SUPPOSE you have a small satellite dish installed on your property, similar to the millions found on the homes of satellite TV subscribers across America.
A local zoning official knocks on your door and gives you a copy of an ordinance requiring that you pay a fee and receive a permit to have the dish. Further, you’re told that you need to remove it immediately or be fined $250 for each day that it remains up.
You might think your local officials are overzealous or controlling, or wonder if they’re trying to extract a little extra revenue from the neighborhood.
Or perhaps you’d just shrug your shoulders and write a check. Either way, you’d probably be surprised to learn that these incidents are a real roadblock for the next generation of American technology.

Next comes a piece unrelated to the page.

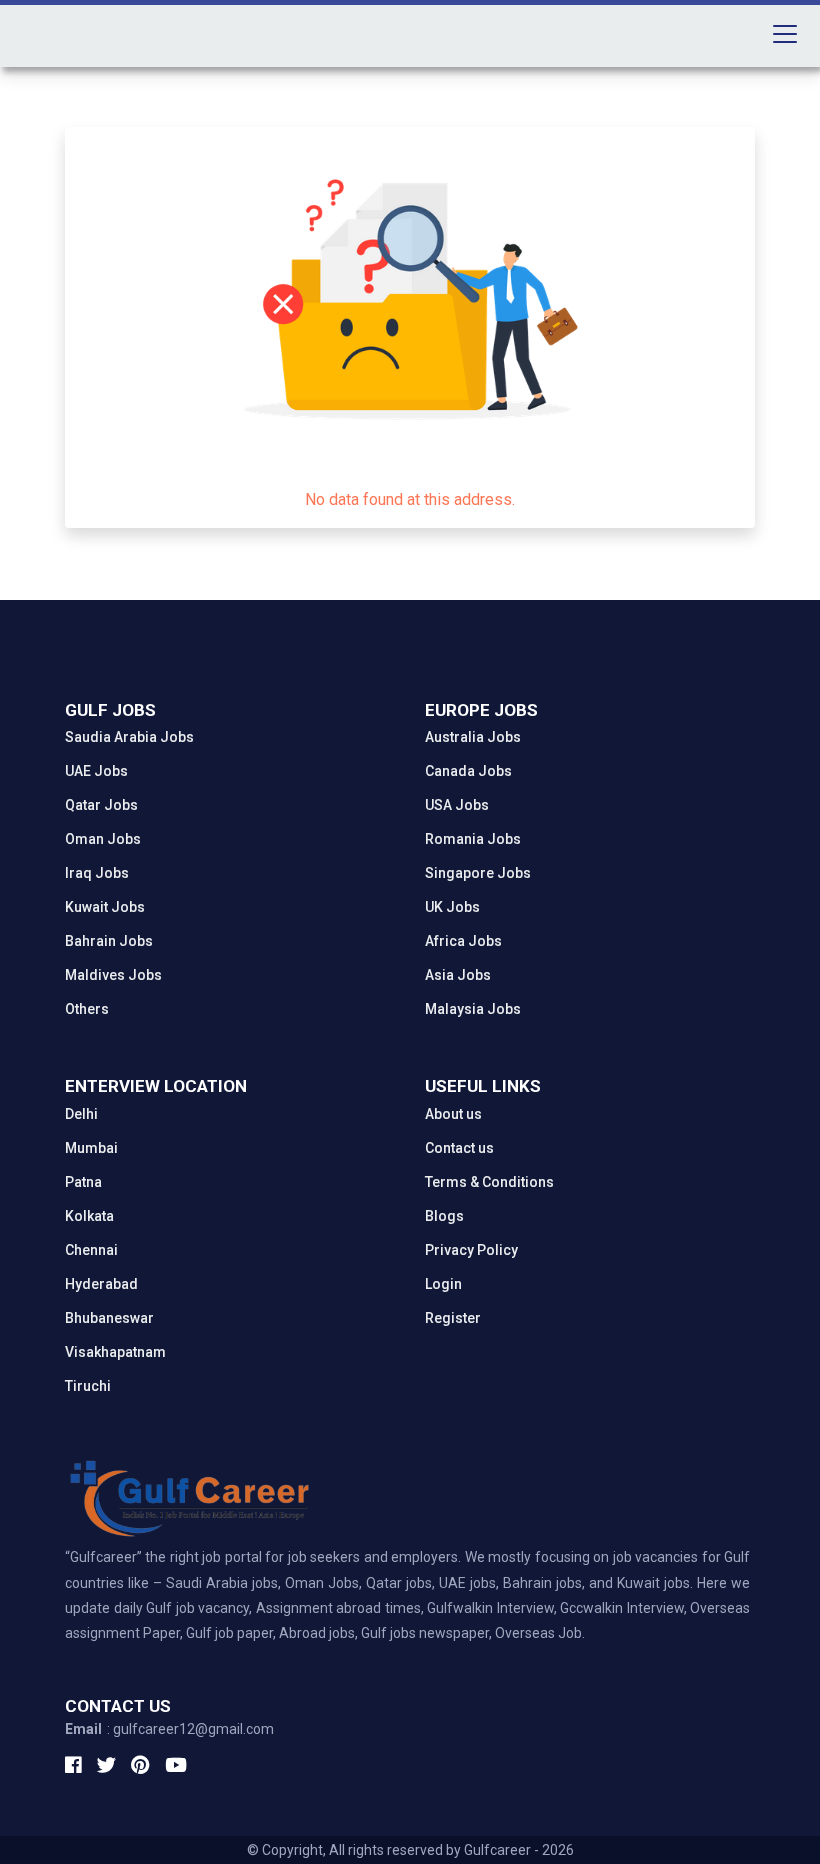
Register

This situation described above happened a few years ago to about 30 homeowners in a Charlottesville neighborhood.
Fortunately for her neighbors, one woman was familiar with a federal policy that protects the freedom of homeowners and renters to install these types of dishes without paying fees or getting permission from their city, landlord, or homeowners association (HOA).

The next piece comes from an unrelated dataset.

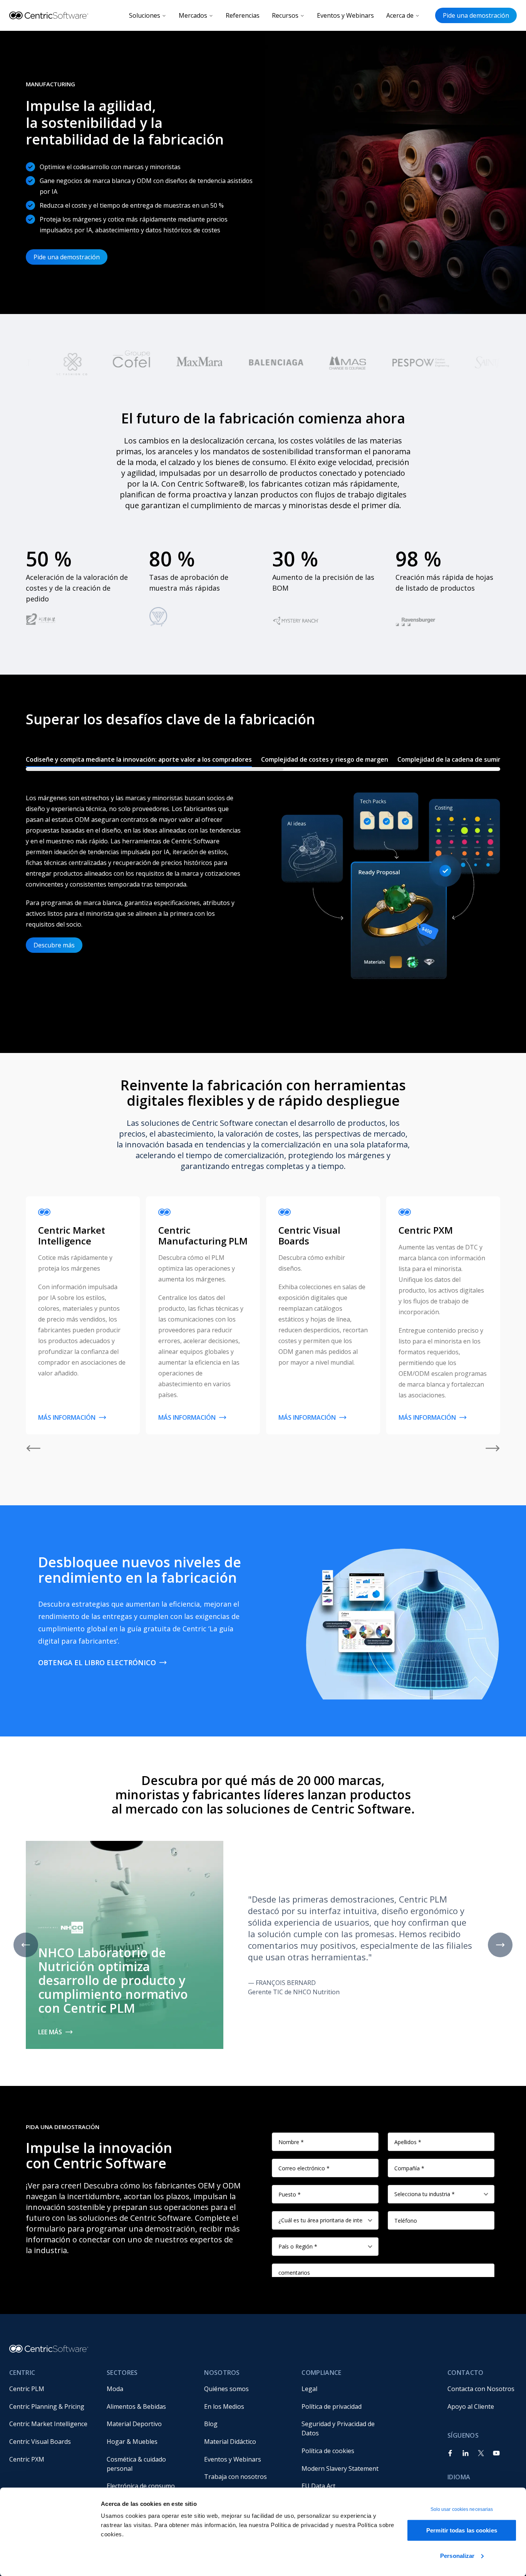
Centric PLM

That doesn’t always stop cities, landlords and HOAs, though, who too often have broad restrictions in their rules that defy common sense. To wit, in 2005, in response to strict HOA rules nationwide, Congress had to pass a law so that all homeowners could display an American flag on their property without HOA permission.
Similarly, a Federal Communications Commission policy called the “over-the-air-reception device rules” generally protects the ability of homeowners to install satellite dishes, so long as there is not a safety issue and the installation is not on a historical building.
The rules helped create TV competition in the 1990s and 2000s and erode the dominance of local cable TV providers, who often had city monopolies to provide subscription TV service.
Today, 30 million satellite dishes and antennas are protected by the rules.
In the 20 years since those rules were formulated, however, a new generation of wireless antenna has been developed, allowing for broadband services such as 5G and rural wireless internet service. And these antennas—often called “small cells”—are not protected by the FCC rules.
The problem is that they need to be installed all over neighborhoods to provide high-capacity internet services such as TV streaming, outdoor WiFi, and “smart city” uses.
Too often, like cable TV in the past, homeowners have few options for broadband service, especially in rural areas. To jumpstart the installation of outdoor antennas, the FCC is considering giving them protections similar to those of satellite dishes.
Soon, if homeowners everywhere wish to, they may be able to have small outdoor antennas installed on roofs, in backyards, or atop grain silos, thereby giving their households and neighbors competitive broadband options.
Many cities and HOAs understandably oppose the federal encroachment on their authority, regulation and fees. These local rule makers usually mean well. But should rigid (and generally unnecessary) local restrictions get in the way of bringing next-generation wireless services to all households?
A small antenna on private property is perhaps an eyesore to some city officials, but it represents a connection to school, entertainment and employment to a homeowner. The benefits would be immediate for many households.
One small broadband provider—Starry—wrote to the FCC that it could cover an additional million homes with gigabit-capable broadband in the next year alone if the rules were changed.
One way or another, America could do without unnecessary interference—like the surprise knock on the door from a zoning official—into the lives of homeowners trying to self-provision their own internet services.
The FCC and the White House have made 5G and broadband deployment a national priority because other nations are trying to race ahead.
This antenna rule change directly grants consumers and homeowners more control when it comes to improving broadband service in their neighborhoods.